Find the line that contains "Session (224, 1924)" in the records below, then repeat exactly that line and each one after it, leaving pictures out.

Records from a data collection
»»
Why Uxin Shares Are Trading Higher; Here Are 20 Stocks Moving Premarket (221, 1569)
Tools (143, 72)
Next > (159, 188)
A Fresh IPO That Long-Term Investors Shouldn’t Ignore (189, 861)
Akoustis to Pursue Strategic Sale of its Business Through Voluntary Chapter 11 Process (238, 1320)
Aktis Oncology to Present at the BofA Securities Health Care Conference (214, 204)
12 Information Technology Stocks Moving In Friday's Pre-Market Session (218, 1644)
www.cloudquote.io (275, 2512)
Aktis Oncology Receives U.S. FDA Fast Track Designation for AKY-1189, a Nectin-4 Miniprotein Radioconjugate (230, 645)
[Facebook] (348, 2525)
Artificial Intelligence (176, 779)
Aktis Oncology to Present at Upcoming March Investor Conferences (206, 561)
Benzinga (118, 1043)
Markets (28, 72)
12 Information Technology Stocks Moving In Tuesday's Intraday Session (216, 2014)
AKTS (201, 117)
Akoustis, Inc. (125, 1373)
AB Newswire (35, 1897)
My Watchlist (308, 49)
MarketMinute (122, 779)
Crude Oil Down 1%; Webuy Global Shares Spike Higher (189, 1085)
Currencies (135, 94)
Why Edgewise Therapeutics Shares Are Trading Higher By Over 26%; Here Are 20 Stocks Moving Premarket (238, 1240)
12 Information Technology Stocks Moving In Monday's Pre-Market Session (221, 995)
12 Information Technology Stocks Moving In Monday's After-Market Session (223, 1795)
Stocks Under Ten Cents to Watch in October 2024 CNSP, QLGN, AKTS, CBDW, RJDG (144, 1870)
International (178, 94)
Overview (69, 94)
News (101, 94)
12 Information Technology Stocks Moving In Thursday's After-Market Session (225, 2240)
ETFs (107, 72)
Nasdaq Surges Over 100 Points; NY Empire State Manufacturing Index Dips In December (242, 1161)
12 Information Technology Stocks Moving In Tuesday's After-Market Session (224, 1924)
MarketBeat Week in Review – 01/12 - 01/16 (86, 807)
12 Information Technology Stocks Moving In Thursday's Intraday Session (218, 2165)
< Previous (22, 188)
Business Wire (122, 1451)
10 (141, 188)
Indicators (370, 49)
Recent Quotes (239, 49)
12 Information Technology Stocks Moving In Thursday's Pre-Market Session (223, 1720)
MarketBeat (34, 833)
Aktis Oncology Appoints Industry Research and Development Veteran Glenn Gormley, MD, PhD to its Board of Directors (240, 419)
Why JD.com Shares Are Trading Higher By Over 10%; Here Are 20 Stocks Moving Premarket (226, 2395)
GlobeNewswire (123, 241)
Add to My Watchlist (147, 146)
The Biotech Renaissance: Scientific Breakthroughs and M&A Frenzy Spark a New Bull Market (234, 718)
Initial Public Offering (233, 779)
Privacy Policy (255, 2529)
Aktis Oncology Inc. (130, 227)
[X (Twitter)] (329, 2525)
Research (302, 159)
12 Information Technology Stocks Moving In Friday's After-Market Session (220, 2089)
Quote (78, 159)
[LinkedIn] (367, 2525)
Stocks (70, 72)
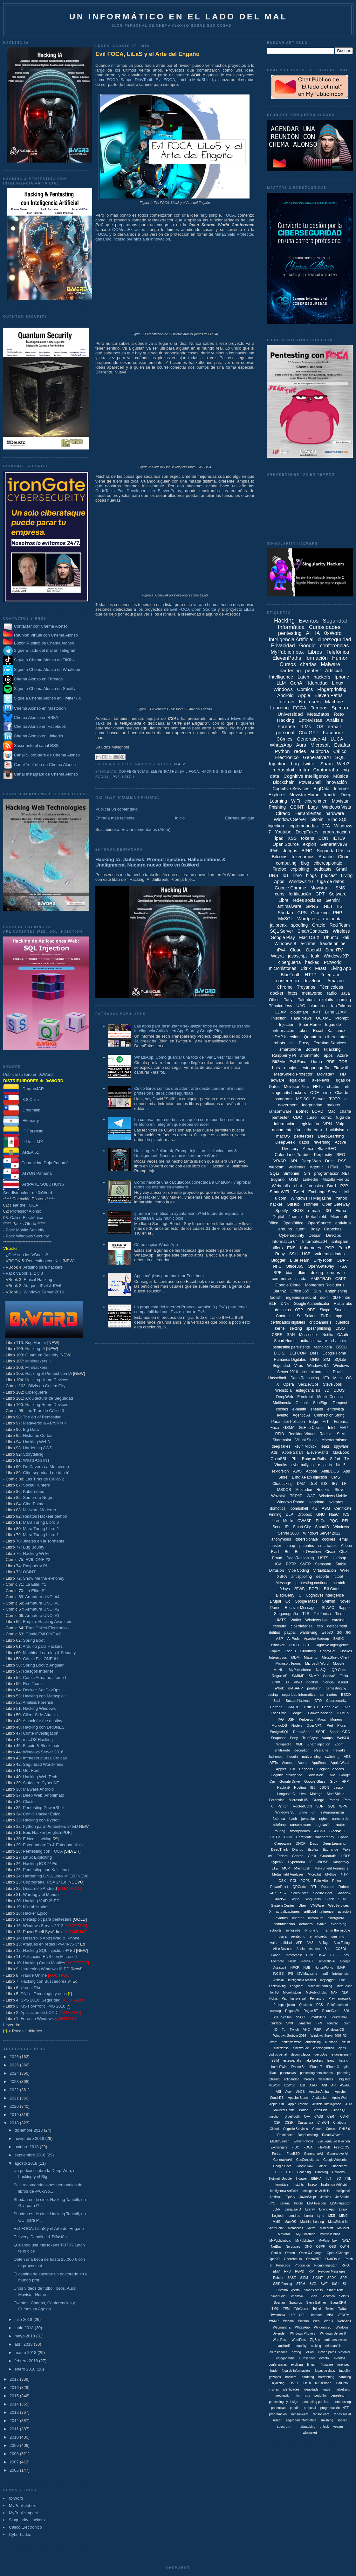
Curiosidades (324, 627)
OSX (282, 1881)
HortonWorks (323, 1967)
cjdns (342, 2048)
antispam (340, 1241)
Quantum (312, 1036)
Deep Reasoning (305, 1378)
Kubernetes (33, 1491)
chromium (315, 1918)
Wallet (296, 1620)
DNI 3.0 (344, 2129)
««
#### SOLUTION FOR THIS EXERCISE
12 Information Technology Stocks Moving In Tuesday's After-Market Session (224, 1924)
MarketBeat Week in Review – 01/12 - 01/16 (86, 807)
12 Information Technology Stocks Moving In Thursday's Intraday Session (218, 2165)
< Previous (22, 188)
Business Wire (122, 1451)
10 (141, 188)
Indicators (370, 49)
Recent Quotes (239, 49)
12 Information Technology Stocks Moving In Thursday's Pre-Market Session (223, 1720)
MarketBeat (34, 833)
Aktis Oncology Appoints Industry Research and Development Veteran Glenn Gormley, MD, PhD to its Board of Directors (240, 419)
Why JD.com Shares Are Trading Higher By Over 10%; Here Are 20 Stocks Moving Premarket (226, 2395)
GlobeNewswire (123, 241)
Add to My Watchlist (147, 146)
The Biotech Renaissance: Scientific Breakthroughs and M&A Frenzy Spark a New Bull Market (234, 718)
Initial Public Offering (233, 779)
Privacy Policy (255, 2529)
Aktis Oncology Inc. (130, 227)
[X (Twitter)] (329, 2525)
Research (302, 159)
12 Information Technology Stocks Moving In Friday's After-Market Session (220, 2089)
Quote (78, 159)
[LinkedIn] (367, 2525)
Stocks (70, 72)
Curiosidades (324, 627)
OSX (282, 1881)
HortonWorks (323, 1967)
cjdns (342, 2048)
antispam (340, 1241)
Quantum (312, 1036)
Deep Reasoning (305, 1378)
Kubernetes (33, 1491)
chromium (315, 1918)
Wallet (296, 1620)
DNI 3.0 (344, 2129)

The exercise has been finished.